## [Exercise directions]
Extract all of the data and reproduce it precisely.

## [Dataset records]
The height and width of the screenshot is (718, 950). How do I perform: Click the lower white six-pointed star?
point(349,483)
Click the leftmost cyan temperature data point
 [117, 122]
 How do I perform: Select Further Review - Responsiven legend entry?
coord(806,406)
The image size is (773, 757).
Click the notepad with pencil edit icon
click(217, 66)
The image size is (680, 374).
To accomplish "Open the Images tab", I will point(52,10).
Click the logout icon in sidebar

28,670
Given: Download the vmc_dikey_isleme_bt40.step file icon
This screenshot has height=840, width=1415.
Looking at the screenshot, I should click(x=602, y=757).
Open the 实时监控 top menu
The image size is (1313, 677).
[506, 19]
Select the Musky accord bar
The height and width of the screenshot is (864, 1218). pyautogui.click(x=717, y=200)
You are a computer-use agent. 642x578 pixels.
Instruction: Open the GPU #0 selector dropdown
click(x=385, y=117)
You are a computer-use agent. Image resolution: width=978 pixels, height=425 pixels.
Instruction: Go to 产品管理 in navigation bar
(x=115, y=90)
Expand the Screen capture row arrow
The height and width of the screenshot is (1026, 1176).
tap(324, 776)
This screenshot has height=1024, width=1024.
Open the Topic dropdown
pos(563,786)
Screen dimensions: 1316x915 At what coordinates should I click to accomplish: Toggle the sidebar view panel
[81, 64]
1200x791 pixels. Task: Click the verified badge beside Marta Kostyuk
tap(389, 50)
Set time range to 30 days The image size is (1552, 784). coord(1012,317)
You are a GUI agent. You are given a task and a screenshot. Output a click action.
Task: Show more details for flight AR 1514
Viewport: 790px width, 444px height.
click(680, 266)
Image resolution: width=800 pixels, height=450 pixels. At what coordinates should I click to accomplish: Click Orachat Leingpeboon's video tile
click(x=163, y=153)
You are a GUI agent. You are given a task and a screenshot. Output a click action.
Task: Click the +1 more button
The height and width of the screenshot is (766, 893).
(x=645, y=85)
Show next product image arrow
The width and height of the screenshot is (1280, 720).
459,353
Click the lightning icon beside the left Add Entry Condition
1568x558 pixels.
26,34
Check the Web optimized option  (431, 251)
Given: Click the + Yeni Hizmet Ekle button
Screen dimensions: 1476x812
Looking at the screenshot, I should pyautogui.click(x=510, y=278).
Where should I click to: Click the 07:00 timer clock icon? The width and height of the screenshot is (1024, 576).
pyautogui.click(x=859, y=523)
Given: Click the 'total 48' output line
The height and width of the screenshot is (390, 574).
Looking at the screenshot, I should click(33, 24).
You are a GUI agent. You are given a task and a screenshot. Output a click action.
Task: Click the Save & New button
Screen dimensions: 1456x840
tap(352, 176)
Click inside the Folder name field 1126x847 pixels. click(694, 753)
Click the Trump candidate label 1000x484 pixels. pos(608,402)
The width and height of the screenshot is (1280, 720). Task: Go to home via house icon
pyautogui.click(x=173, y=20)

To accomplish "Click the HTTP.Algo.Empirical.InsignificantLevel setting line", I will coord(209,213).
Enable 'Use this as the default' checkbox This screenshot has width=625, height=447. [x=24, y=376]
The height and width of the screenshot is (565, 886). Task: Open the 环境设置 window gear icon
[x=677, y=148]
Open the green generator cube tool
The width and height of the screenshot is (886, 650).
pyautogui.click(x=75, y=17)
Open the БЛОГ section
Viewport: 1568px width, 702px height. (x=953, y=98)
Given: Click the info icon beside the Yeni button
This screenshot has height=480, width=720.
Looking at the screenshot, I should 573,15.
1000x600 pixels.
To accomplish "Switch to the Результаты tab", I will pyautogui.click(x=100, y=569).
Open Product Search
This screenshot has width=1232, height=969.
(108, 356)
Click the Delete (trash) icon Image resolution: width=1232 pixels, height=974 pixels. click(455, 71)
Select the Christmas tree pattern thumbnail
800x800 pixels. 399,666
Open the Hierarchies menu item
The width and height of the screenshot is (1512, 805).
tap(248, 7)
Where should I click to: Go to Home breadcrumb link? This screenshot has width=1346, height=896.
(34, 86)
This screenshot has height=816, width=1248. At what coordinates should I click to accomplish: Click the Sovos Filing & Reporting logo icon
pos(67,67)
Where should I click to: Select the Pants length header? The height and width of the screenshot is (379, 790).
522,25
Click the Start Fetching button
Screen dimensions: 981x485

## [Answer space]
The height and width of the screenshot is (718, 950). How do I perform: Click the lower white six-pointed star?
point(349,483)
Click the leftmost cyan temperature data point
 [117, 122]
 How do I perform: Select Further Review - Responsiven legend entry?
coord(806,406)
The image size is (773, 757).
Click the notepad with pencil edit icon
click(217, 66)
The image size is (680, 374).
To accomplish "Open the Images tab", I will point(52,10).
Click the logout icon in sidebar

28,670
Given: Download the vmc_dikey_isleme_bt40.step file icon
This screenshot has height=840, width=1415.
Looking at the screenshot, I should click(x=602, y=757).
Open the 实时监控 top menu
The image size is (1313, 677).
[506, 19]
Select the Musky accord bar
The height and width of the screenshot is (864, 1218). pyautogui.click(x=717, y=200)
You are a computer-use agent. 642x578 pixels.
Instruction: Open the GPU #0 selector dropdown
click(x=385, y=117)
You are a computer-use agent. Image resolution: width=978 pixels, height=425 pixels.
Instruction: Go to 产品管理 in navigation bar
(x=115, y=90)
Expand the Screen capture row arrow
The height and width of the screenshot is (1026, 1176).
tap(324, 776)
This screenshot has height=1024, width=1024.
Open the Topic dropdown
pos(563,786)
Screen dimensions: 1316x915 At what coordinates should I click to accomplish: Toggle the sidebar view panel
[81, 64]
1200x791 pixels. Task: Click the verified badge beside Marta Kostyuk
tap(389, 50)
Set time range to 30 days The image size is (1552, 784). coord(1012,317)
You are a GUI agent. You are given a task and a screenshot. Output a click action.
Task: Show more details for flight AR 1514
Viewport: 790px width, 444px height.
click(680, 266)
Image resolution: width=800 pixels, height=450 pixels. At what coordinates should I click to accomplish: Click Orachat Leingpeboon's video tile
click(x=163, y=153)
You are a GUI agent. You are given a task and a screenshot. Output a click action.
Task: Click the +1 more button
The height and width of the screenshot is (766, 893).
(x=645, y=85)
Show next product image arrow
The width and height of the screenshot is (1280, 720).
459,353
Click the lightning icon beside the left Add Entry Condition
1568x558 pixels.
26,34
Check the Web optimized option  (431, 251)
Given: Click the + Yeni Hizmet Ekle button
Screen dimensions: 1476x812
Looking at the screenshot, I should pyautogui.click(x=510, y=278).
Where should I click to: Click the 07:00 timer clock icon? The width and height of the screenshot is (1024, 576).
pyautogui.click(x=859, y=523)
Given: Click the 'total 48' output line
The height and width of the screenshot is (390, 574).
Looking at the screenshot, I should click(33, 24).
You are a GUI agent. You are given a task and a screenshot. Output a click action.
Task: Click the Save & New button
Screen dimensions: 1456x840
tap(352, 176)
Click inside the Folder name field 1126x847 pixels. click(694, 753)
Click the Trump candidate label 1000x484 pixels. pos(608,402)
The width and height of the screenshot is (1280, 720). Task: Go to home via house icon
pyautogui.click(x=173, y=20)

To accomplish "Click the HTTP.Algo.Empirical.InsignificantLevel setting line", I will coord(209,213).
Enable 'Use this as the default' checkbox This screenshot has width=625, height=447. [x=24, y=376]
The height and width of the screenshot is (565, 886). Task: Open the 环境设置 window gear icon
[x=677, y=148]
Open the green generator cube tool
The width and height of the screenshot is (886, 650).
pyautogui.click(x=75, y=17)
Open the БЛОГ section
Viewport: 1568px width, 702px height. (x=953, y=98)
Given: Click the info icon beside the Yeni button
This screenshot has height=480, width=720.
Looking at the screenshot, I should 573,15.
1000x600 pixels.
To accomplish "Switch to the Результаты tab", I will pyautogui.click(x=100, y=569).
Open Product Search
This screenshot has width=1232, height=969.
(108, 356)
Click the Delete (trash) icon Image resolution: width=1232 pixels, height=974 pixels. click(455, 71)
Select the Christmas tree pattern thumbnail
800x800 pixels. 399,666
Open the Hierarchies menu item
The width and height of the screenshot is (1512, 805).
tap(248, 7)
Where should I click to: Go to Home breadcrumb link? This screenshot has width=1346, height=896.
(34, 86)
This screenshot has height=816, width=1248. At what coordinates should I click to accomplish: Click the Sovos Filing & Reporting logo icon
pos(67,67)
Where should I click to: Select the Pants length header? The height and width of the screenshot is (379, 790).
522,25
Click the Start Fetching button
Screen dimensions: 981x485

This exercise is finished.